# Are 3D printed objects aquarium safe?



## Merriallynchian (Apr 25, 2017)

This may be kind of a futuristic question ahead of its time but are 3D printed objects aquarium safe?

I'm not sure if anyone here has a 3D printer or might know the answer?

Thanks.


----------



## Darkblade48 (Jan 4, 2008)

What kind of material are you using? 

Generally, I would consider PLA and ABS to be safe, but the larger problem would be that printed parts would tend to float due to non-100% infill


----------



## Merriallynchian (Apr 25, 2017)

Darkblade48 said:


> What kind of material are you using?
> 
> Generally, I would consider PLA and ABS to be safe, but the larger problem would be that printed parts would tend to float due to non-100% infill


I am still in the process of putting the 3D printer together. It came in like a thousand pieces. I have both the PLA and ABS. 

My understanding is that the ABS can deteriorate and the PLA is the more durable plastic but harder to print with. 

My fish feeder for my the betta throws food all over the lid and the floor. Only like 10% of the food actually goes in the tank. 

I purchased a small funnel on ebay and I was thinking of printed a stand for it. 

Then moving on to bigger and more complex projects. 

Do you have a 3D printer?


----------



## Darkblade48 (Jan 4, 2008)

Merriallynchian said:


> My understanding is that the ABS can deteriorate and the PLA is the more durable plastic but harder to print with.


Deterioration of both materials is probably on the order of years, so I would not worry too much about that. PLA is much easier to print, compared to ABS.



Merriallynchian said:


> Do you have a 3D printer?


I do; it's a homebuilt variant of the Prusa i3.


----------



## Malakian (Aug 23, 2014)

I own a 3D printer. PLA is a organic plastic and is food safe, I believe it's made from corn. PETG I have used several times myself, no issues. ABS shouldn't not pose much of a issue, but this is probably the most toxic plastic of the "standards" in 3D printers. Also can be a pain in the butt to print with, warps with the slightest breeze/temperature difference. Derivative from crude oil. Smells nasty when printing, and fumes are somewhat toxic. But I use PETG instead, it's super though more so than ABS, prints more like PLA and doesn't smell. ABS is less brittle (bends before breaking) and can tolerate higher heat though.

PLA will "rot" away, but how long it last in water, I'm not sure. Most likely years. As for the floating part, either use 100% infill or 0% infill, with 0% just leave two small unnoticeable holes in the print and it will fill with water.

PS: ABS can be acetone smoothed to get parts 100% watertight, great for hose connections.

Printer: Heavily modified/upgraded Rigibot.

Here's a little yoda bust printed at 0.14mm layer height (can go as low as 0.05mm, but print time is atrocious), 0% infill in Green PETG 

http://imgur.com/a/N7Wea


----------



## Vohlk (Apr 8, 2016)

PLA has a lower melting point, something to consider if you plan on using your pieces close to your lights (if your lights get hot the PLA will be more likely to deform). Also if you are doing dual extrusion I would not use PVA, because PVA is water soluble. (I assume you already knew that but hey, better safe than sorry)

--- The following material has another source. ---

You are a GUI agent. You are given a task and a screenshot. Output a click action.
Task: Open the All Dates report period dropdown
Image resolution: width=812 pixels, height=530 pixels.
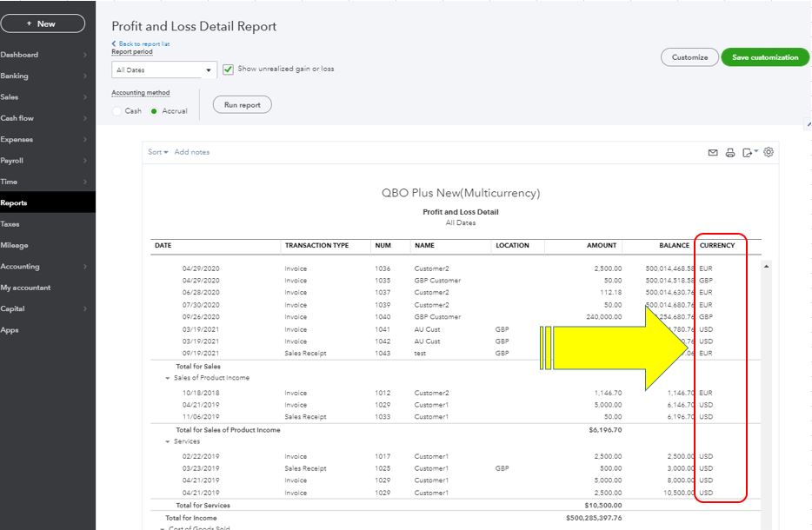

Some details on PLA vs ABS
glass transition temp: 65C 105C
Slumping Temperature: 75C 115C (this is the important one)
Melting Temp: 160-190C 210-240C (printing temp is usually higher than this so the material is less viscous)


Other things ABS is more flexible than PLA which means it is harder to break but also well.... bends under weight. ABS also sticks to itself better than PLA does (better layer bonding). But PLA is typically easier to print, the colder temps and less flexibility also make it expand/contract less due to heat which reduces warping. Overall, I would recommend ABS if you have experience with it and are comfortable, both will degrade, PLA will probably degrade faster seeing as it is actually biodegradable(made from corn starch), though both absorb water over time and will be damaged by UV light. Also for me heat would be the major thing to consider, but if you aren't using this by your heater (as a clamp for your heater) or by your lights, then it probably won't matter which material you use.


----------



## Malakian (Aug 23, 2014)

Vohlk said:


> PLA has a lower melting point, something to consider if you plan on using your pieces close to your lights (if your lights get hot the PLA will be more likely to deform). Also if you are doing dual extrusion I would not use PVA, because PVA is water soluble. (I assume you already knew that but hey, better safe than sorry)
> 
> Some details on PLA vs ABS
> glass transition temp: 65C 105C
> ...


You can actually "temper" PLA. Some videos of it on youtube, and after the tempering it's even more heat resistance than ABS and becomes a lot tougher. Little fun fact, never tried it myself though. Had no use for it yet.



Merriallynchian said:


> I am still in the process of putting the 3D printer together. It came in like a thousand pieces. I have both the PLA and ABS.
> 
> My understanding is that the ABS can deteriorate and the PLA is the more durable plastic but harder to print with.
> 
> ...


Other way around, ABS will last forever (if its not in high UV light conditions), harder to print with IF you don't have a enclosure. PLA will "rot" over time as it is biodegradable.


----------



## Vohlk (Apr 8, 2016)

Malakian said:


> You can actually "temper" PLA. Some videos of it on youtube, and after the tempering it's even more heat resistance than ABS and becomes a lot tougher. Little fun fact, never tried it myself though. Had no use for it yet.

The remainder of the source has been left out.